--- TEXT BLOCK ---

Margaret E. Brousseau, PhD, Lipid Metabolism Laboratory, New England Medical Center and Tufts University, School of Medicine, Boston, MA

Cholesterol ester transfer protein (CETP) mediates the exchange of cholesterol ester in HDL for triglyceride in very-low-density lipoprotein (VLDL).The reciprocal increase in HDL-C and decrease in low-density lipoprotein cholesterol (LDL-C) associated with CETP deficiency led to the search for synthetic CETP inhibitors. Torcetrapib and JTT-705 are potent CETP inhibitors. JTT-705 inhibits CETP activity by forming a disulphide bond with CETP.

---

- _PROBLEM SET_
• 1. In the passage on CETP inhibitors, rewrite the paragraph beginning "Cholesterol ester transfer protein (CETP) mediates" as a bulleted list that keeps its main facts.
• 2. According to the passage on CETP inhibitors, what led researchers to look for synthetic CETP inhibitors? Answer in one to three sentences.
• 3. Continue the passage on CETP inhibitors from its last sentence.
The records have no connection to the passage on CETP inhibitors.

--- SUPPLIED ENTRIES ---

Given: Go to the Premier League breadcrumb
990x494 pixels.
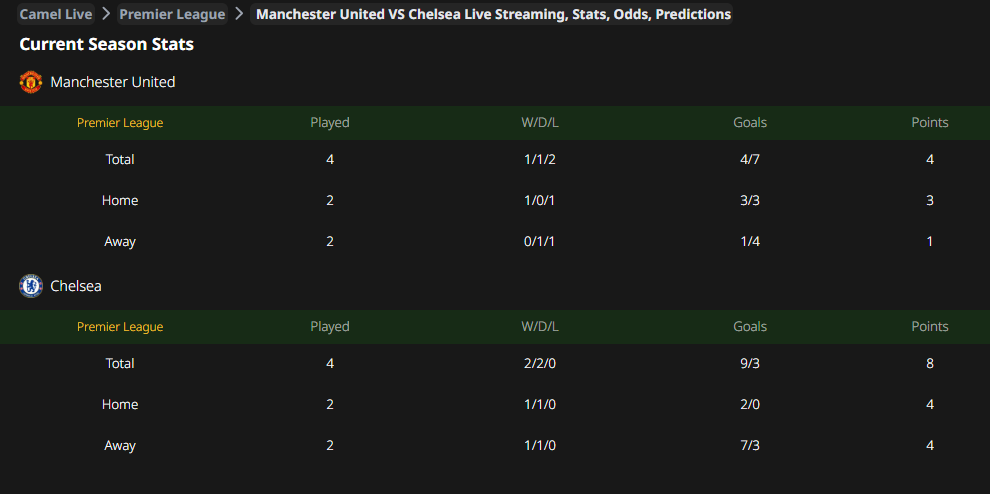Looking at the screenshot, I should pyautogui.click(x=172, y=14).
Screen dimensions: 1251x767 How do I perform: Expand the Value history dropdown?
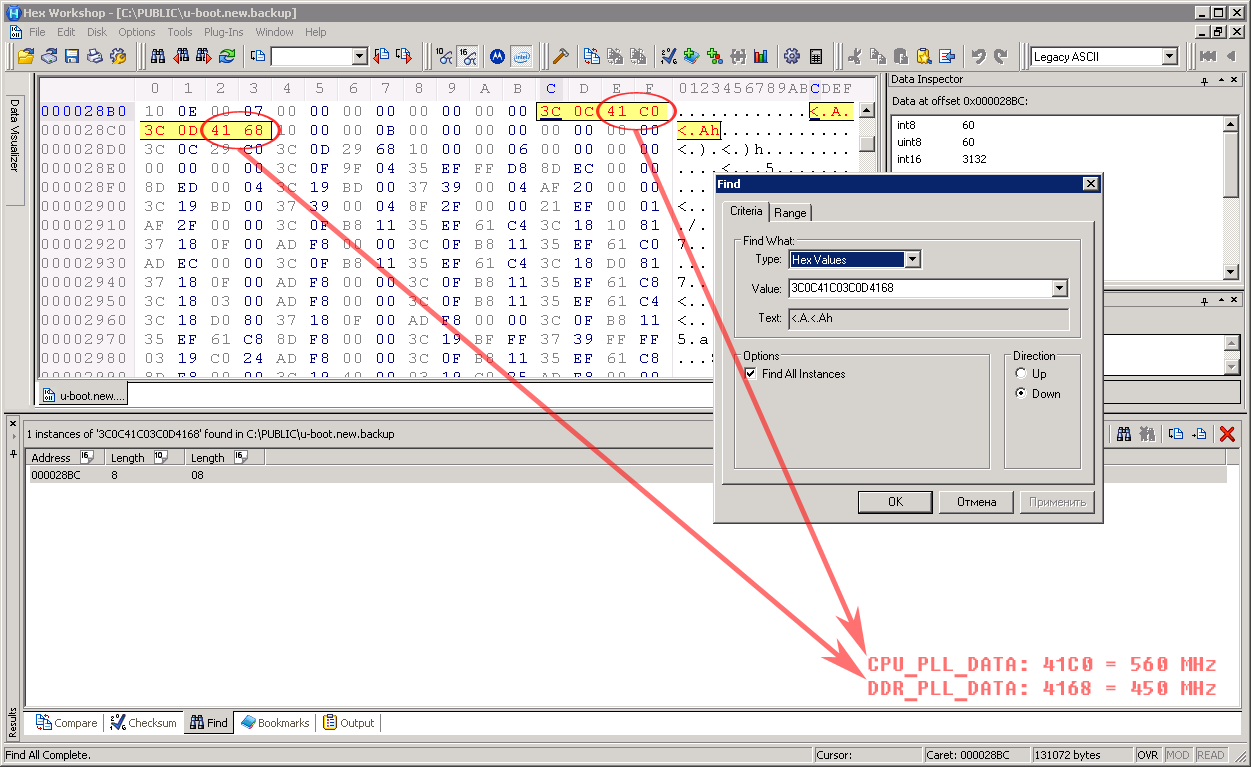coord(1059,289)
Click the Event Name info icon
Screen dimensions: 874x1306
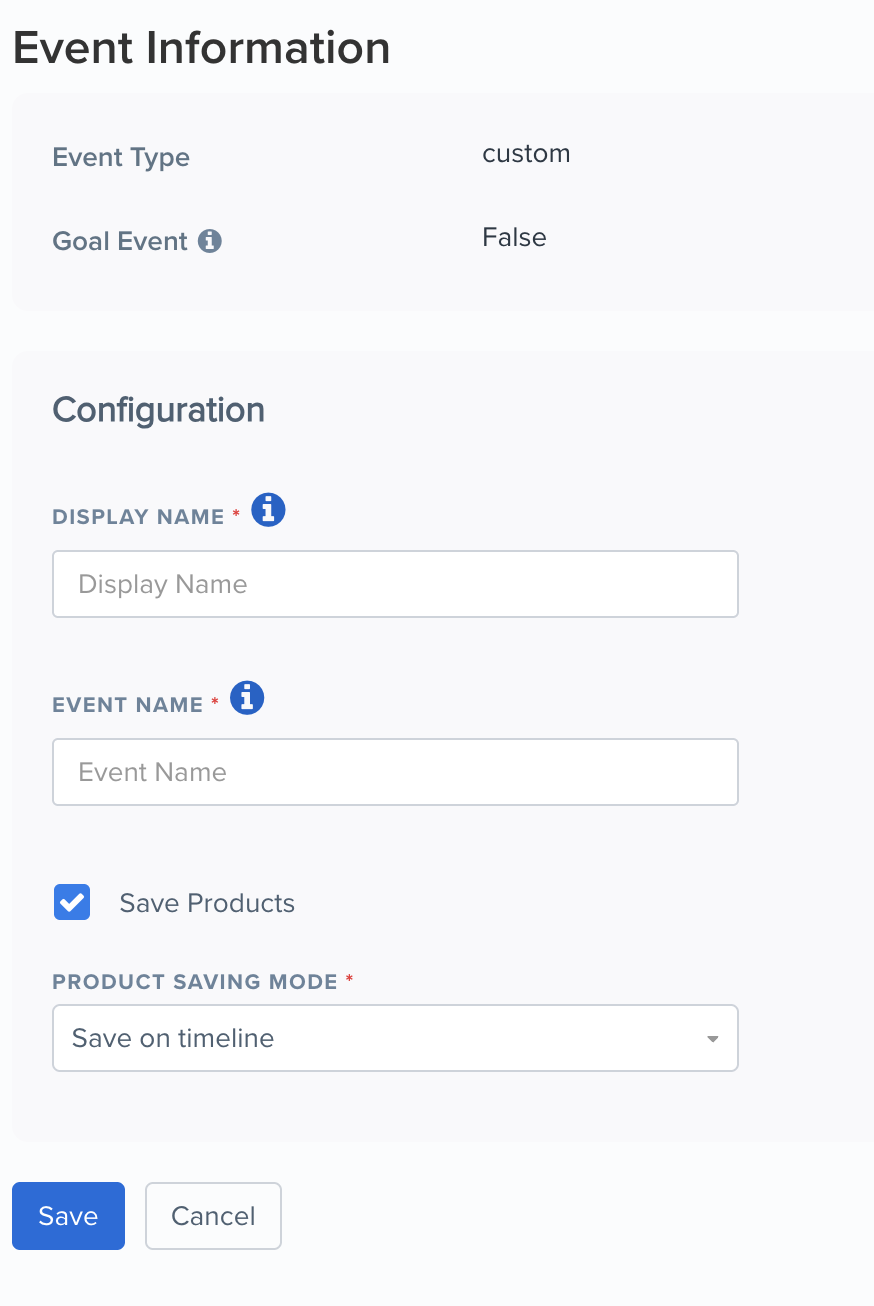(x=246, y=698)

---
--- SUPPLIED ENTRIES ---

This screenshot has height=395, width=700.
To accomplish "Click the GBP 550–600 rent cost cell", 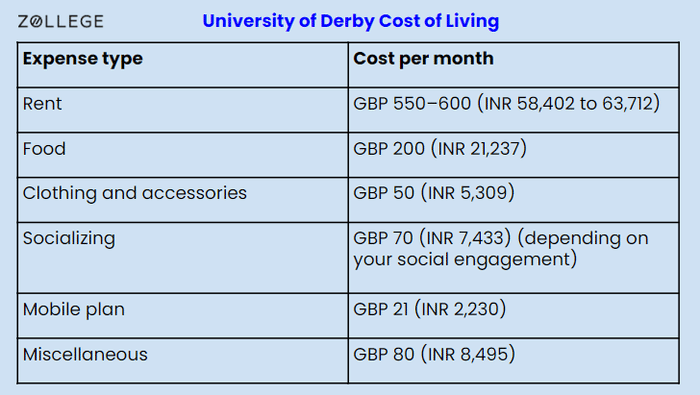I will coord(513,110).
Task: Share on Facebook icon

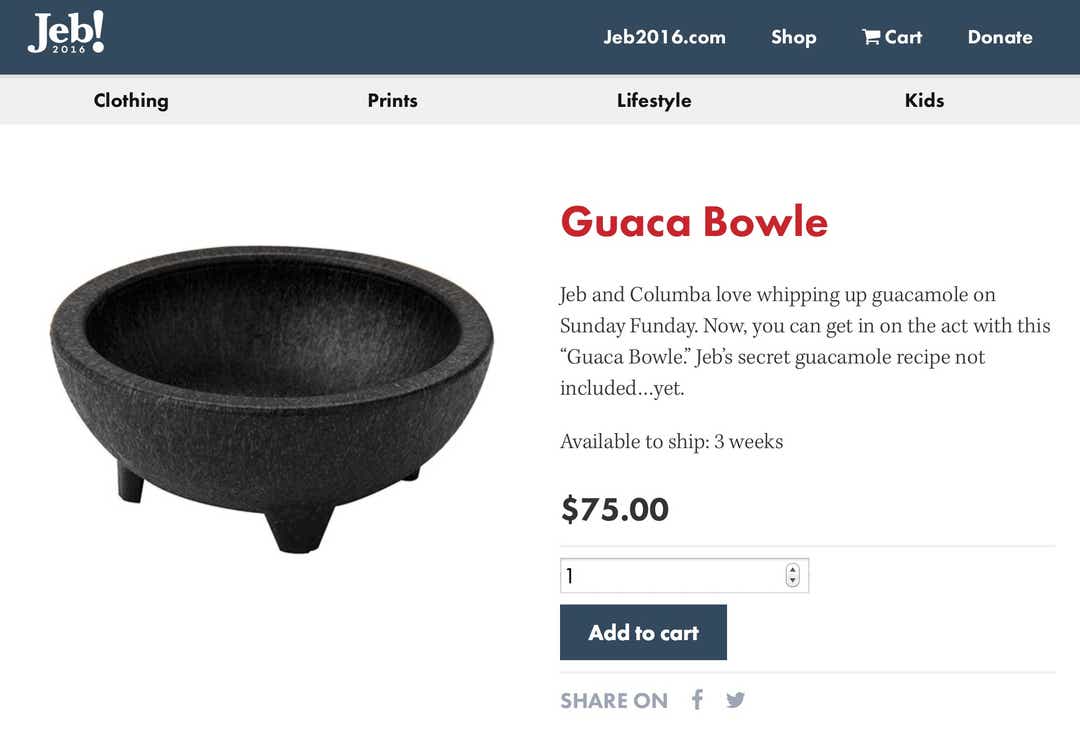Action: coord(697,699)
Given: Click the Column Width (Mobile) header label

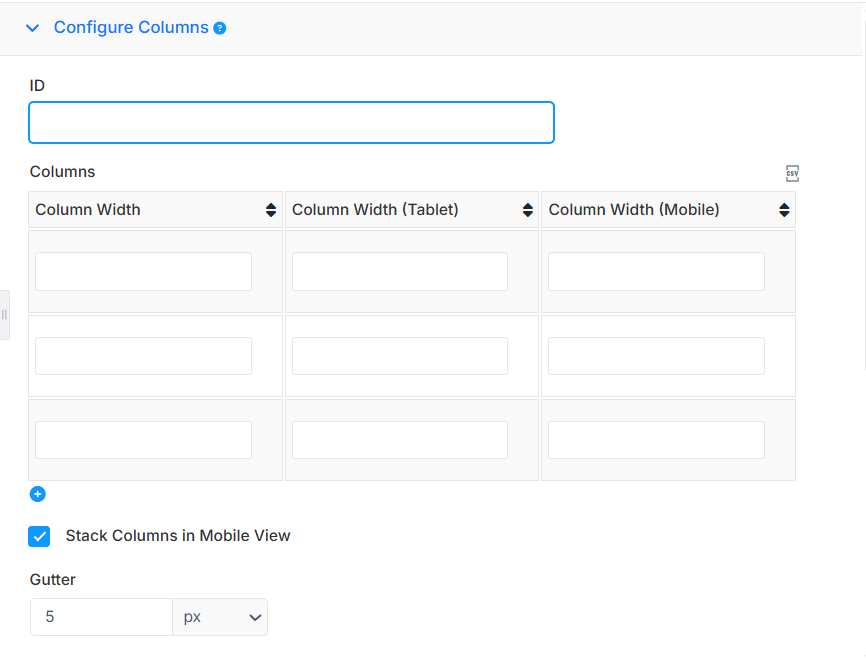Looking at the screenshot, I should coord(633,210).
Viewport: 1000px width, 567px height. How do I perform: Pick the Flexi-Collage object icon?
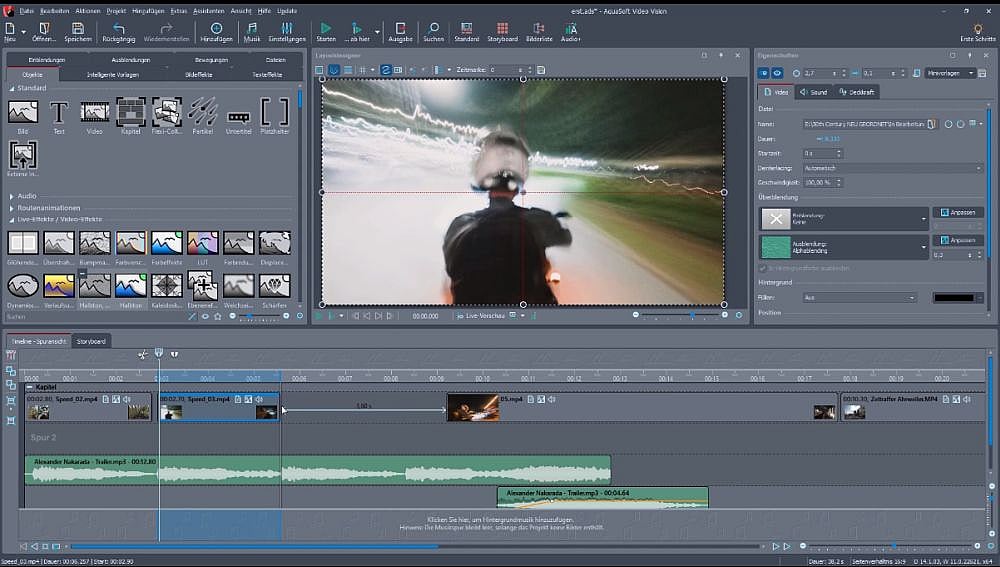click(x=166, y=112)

---

- _ANSWERS FOR THIS EXERCISE_
• 1.
- CETP swaps cholesterol ester in HDL for triglyceride in VLDL.
- CETP deficiency is linked to higher HDL-C and lower LDL-C, and this prompted the search for synthetic CETP inhibitors.
- Torcetrapib and JTT-705 are potent CETP inhibitors.
- JTT-705 inhibits CETP by forming a disulfide bond with it.

• 2. The search was prompted by what happens with CETP deficiency. That deficiency is associated with a rise in HDL-C and a matching drop in LDL-C.

• 3.
Kuivenhoven et al 2005 demonstrated that combination therapy using JTT-705 and pravastatin increases HDL-C levels and is safe and well tolerated for up to 4 weeks of administration. The study was a randomized, double-blind, placebo-controlled trial, in which 155 patients with type II dyslipidemia using pravastatin 40 mg were treated with placebo or JTT-705 300 or 600 mg. Four weeks of treatment with JTT-705 600 mg led to a 30% decrease in CETP activity ( P <0.001), a 28% increase in HDL cholesterol ( P<0.001), and a 5% decrease in low-density lipoprotein cholesterol ( P<0.03).

The mechanism of action of torcetrapib differs from that of JTT-705. Torcetrapib binds specifically to CETP with 1:1 stoichiometry and blocks both neutral lipid and phospholipid (PL) transfer activities. Data are consistent with a mechanism whereby torcetrapib blocks all of the major lipid-transfer functions of plasma CETP by inducing a nonproductive complex between the transfer protein and HDL.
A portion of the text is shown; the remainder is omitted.